* ABOUT THIS EXERCISE:
Return all the entries word for word, minus the pictures.

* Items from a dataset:
# # # # # # #

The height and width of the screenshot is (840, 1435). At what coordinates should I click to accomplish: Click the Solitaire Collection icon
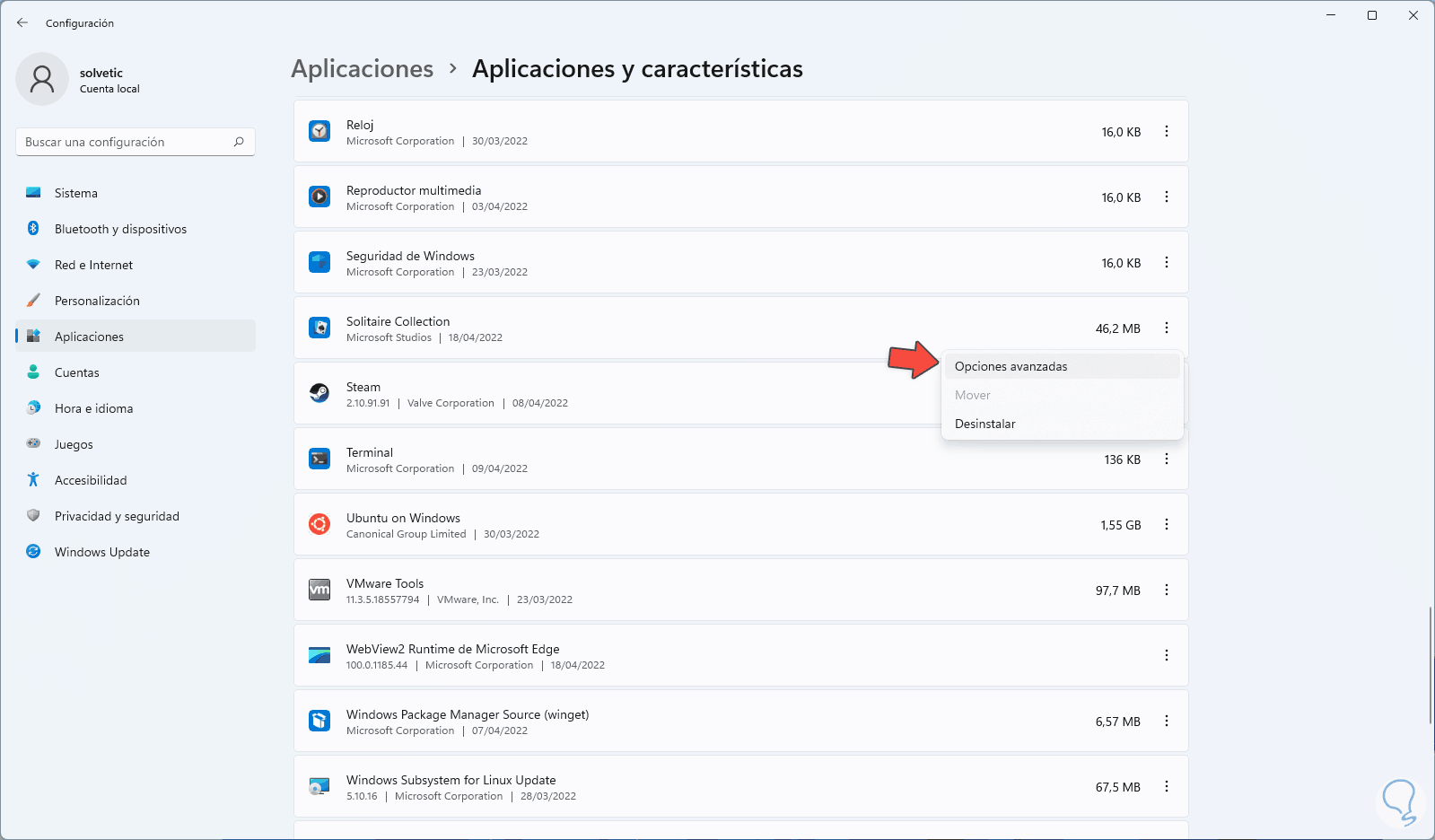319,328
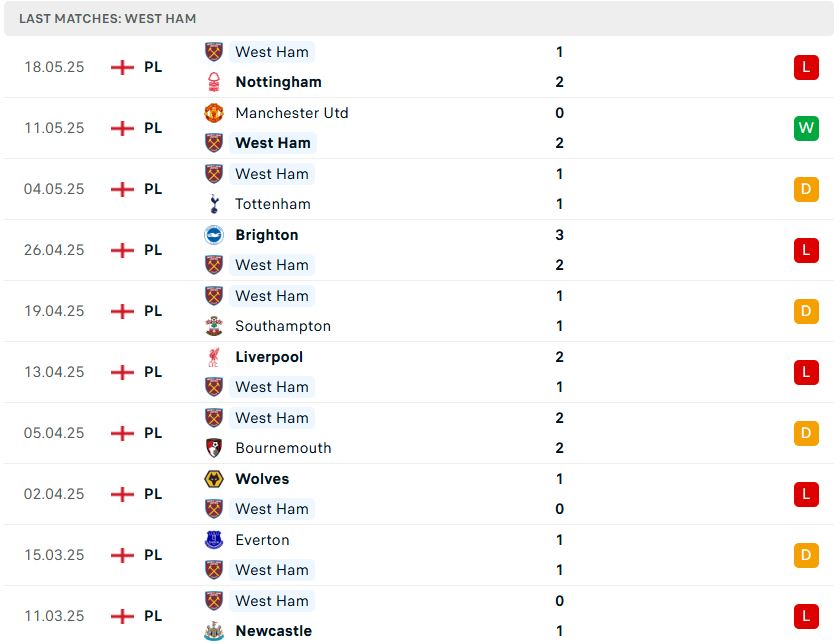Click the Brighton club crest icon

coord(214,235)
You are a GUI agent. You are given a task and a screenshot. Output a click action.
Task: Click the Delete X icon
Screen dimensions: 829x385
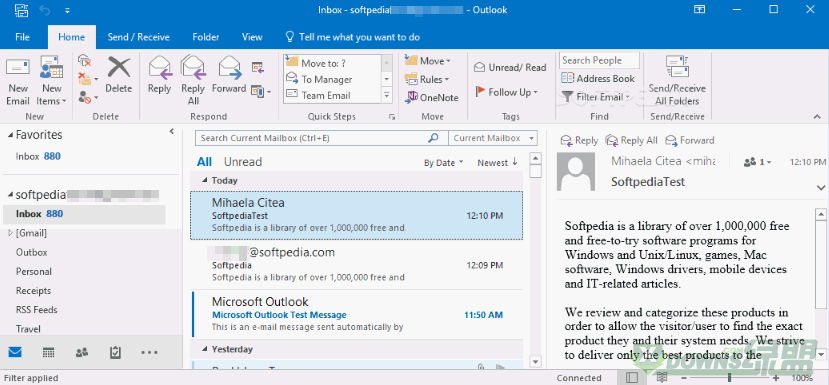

# # # # # # #

* RESULT BELOW:
The height and width of the screenshot is (840, 1435). At what coordinates should I click to accomplish: Click the Solitaire Collection icon
319,328
Click the Brighton club crest icon

coord(214,235)
You are a GUI agent. You are given a task and a screenshot. Output a click action.
Task: Click the Delete X icon
Screen dimensions: 829x385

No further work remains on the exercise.